The oil levy would be used to pay for a “just transition fund” providing an £11bn support package to help retrain 37,000 workers in the industry to “make the transition to a clean economy”.

Environmental protection was one of the central themes of the Labour manifesto announced on Thursday, underlining the party membership’s growing concern over the climate emergency.

Speaking at the manifesto launch in Birmingham the Labour leader Jeremy Corbyn promised a new £250bn “green transformation fund”, all funded by borrowing, to pay for policies including millions of electric car loans, a mass household insulation programme and a fleet of new state-controlled offshore wind farms.

But the party has watered down a commitment to reach net-zero carbon emissions by 2030. Instead, the party is pledging to remove a “substantial” proportion of emissions from the UK economy by 2030, stopping short of the target agreed by delegates at its annual conference in September.

At the same time, the party promised that nearly 90 per cent, not all, of electricity, would be renewable or low carbon in 10 years’ time and only pledged to deliver 50 per cent of home heating from renewable and low-carbon sources by 2030, reflecting the difficulty in replacing millions of household gas boilers.

The proposals were nevertheless well received by green groups. Professor Charlotte Burns, from the research group Brexit & Environment, said the proposals were “ambitious”, while Rebecca Newsom, head of politics at Greenpeace UK, welcomed the green emphasis in the document although she said it did not go far enough to tackle emissions from aviation.

Labour has stuck to previous pledges that it would renationalise National Grid and the energy networks — the pipes and wires that transport electricity and gas to homes and businesses.

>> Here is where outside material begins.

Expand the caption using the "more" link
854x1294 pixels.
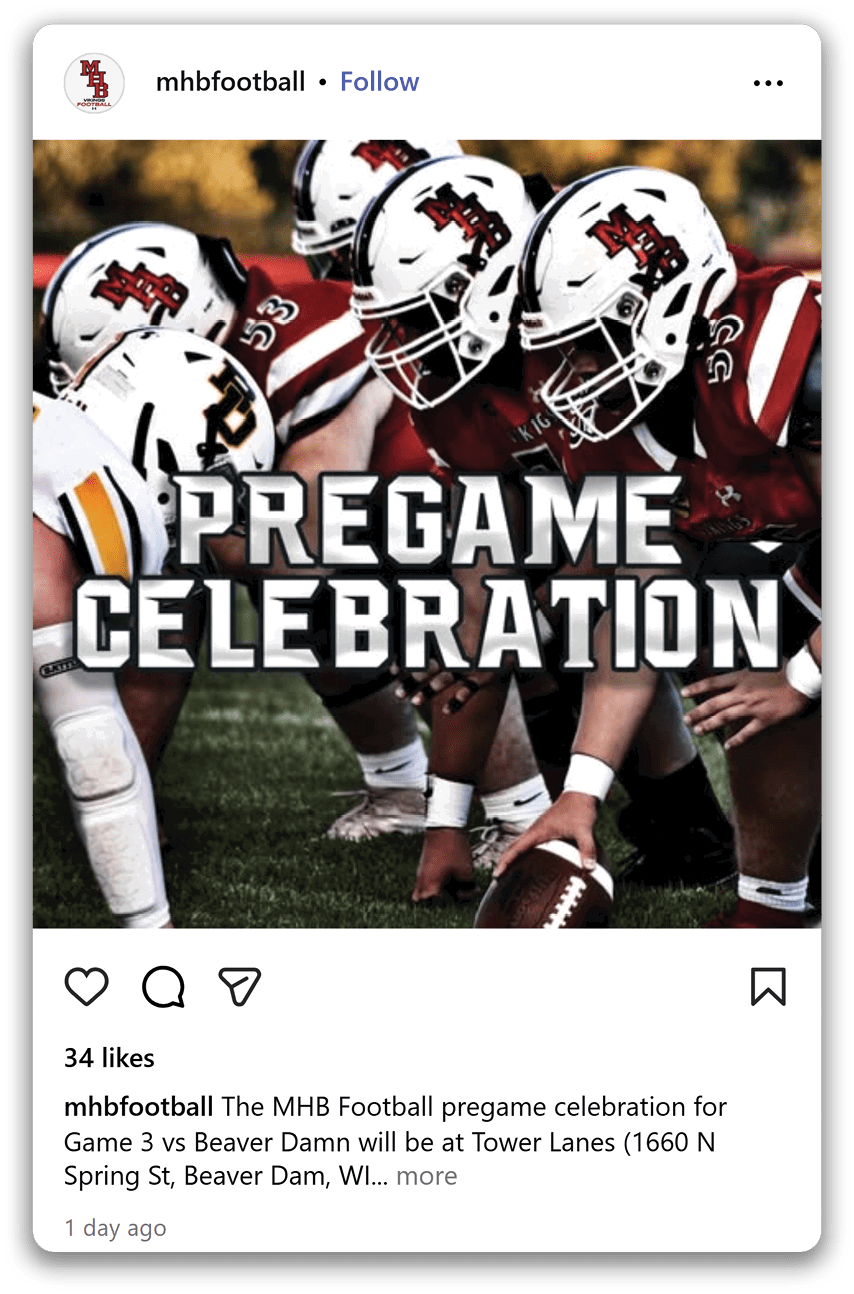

It would also take back into public hands the supply arms of the “Big Six” energy companies, including British Gas.

The prospect of a higher tax regime sparked concerns from the UK’s North Sea industry which warned that any increase in taxes would thwart investment needed to recover the remaining oil and gas in the region.

Industry representatives warned it would also leave Britain more heavily reliant on imports as oil and gas would still be needed as the country transitions to a greener economy.

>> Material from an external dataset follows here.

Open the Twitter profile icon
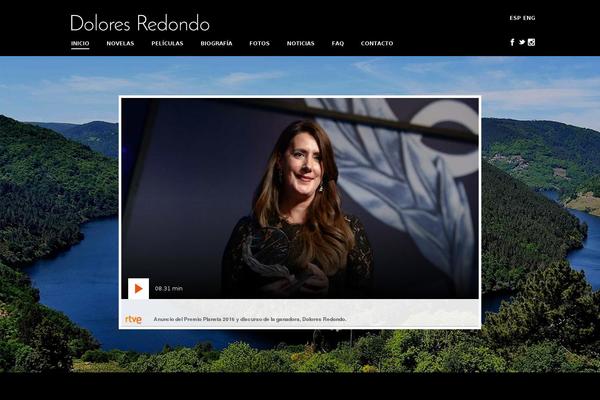[522, 42]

“Any increase in tax rates will drive investors away and damage the long-term competitiveness of the UK’s offshore oil and gas industry, threatening jobs and future tax revenues and needlessly damaging the UK economy,” said Gareth Wynn, spokesman for OGUK, a trade body representing North Sea operators.

But Labour argues the UK should have reaped greater tax revenues from North Sea operators over recent decades.

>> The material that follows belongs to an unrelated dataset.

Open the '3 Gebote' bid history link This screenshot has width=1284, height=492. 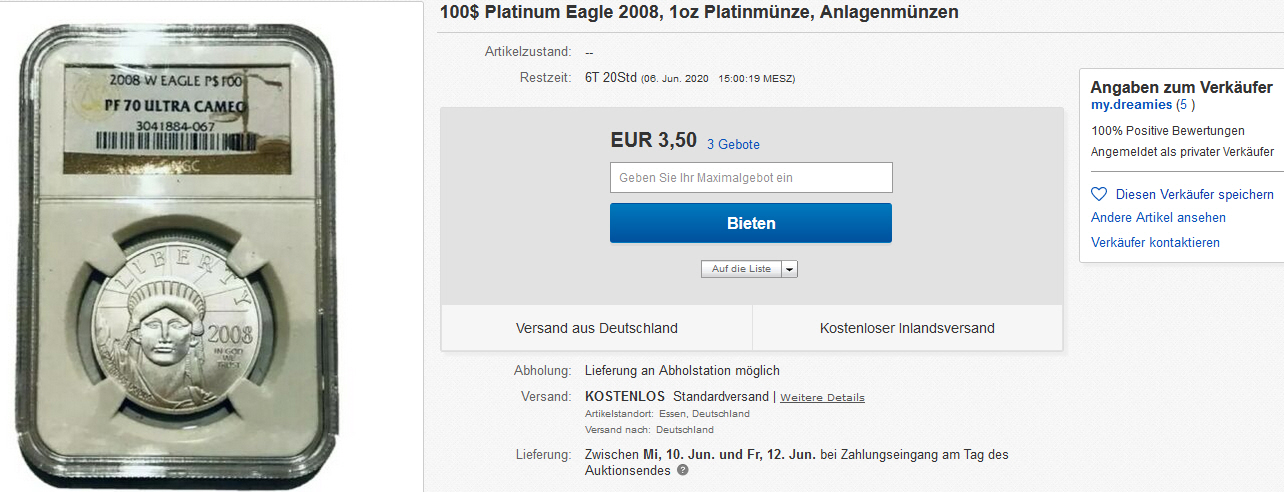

“Had the UK charged the same effective tax rate as the average rate charged by North Sea countries from 1992 to the present day, it would have collected an additional £117bn in taxes,” a Labour official said.

The party has compared UK tax rates with those raised by other North Sea countries; companies that produce oil and gas in the UK North Sea currently face a combined tax rate of 40 per cent compared with 50 per cent in the Netherlands and 78 per cent in Norway.

But oil and gas tax specialists said such comparisons were not comparing “apples with apples”.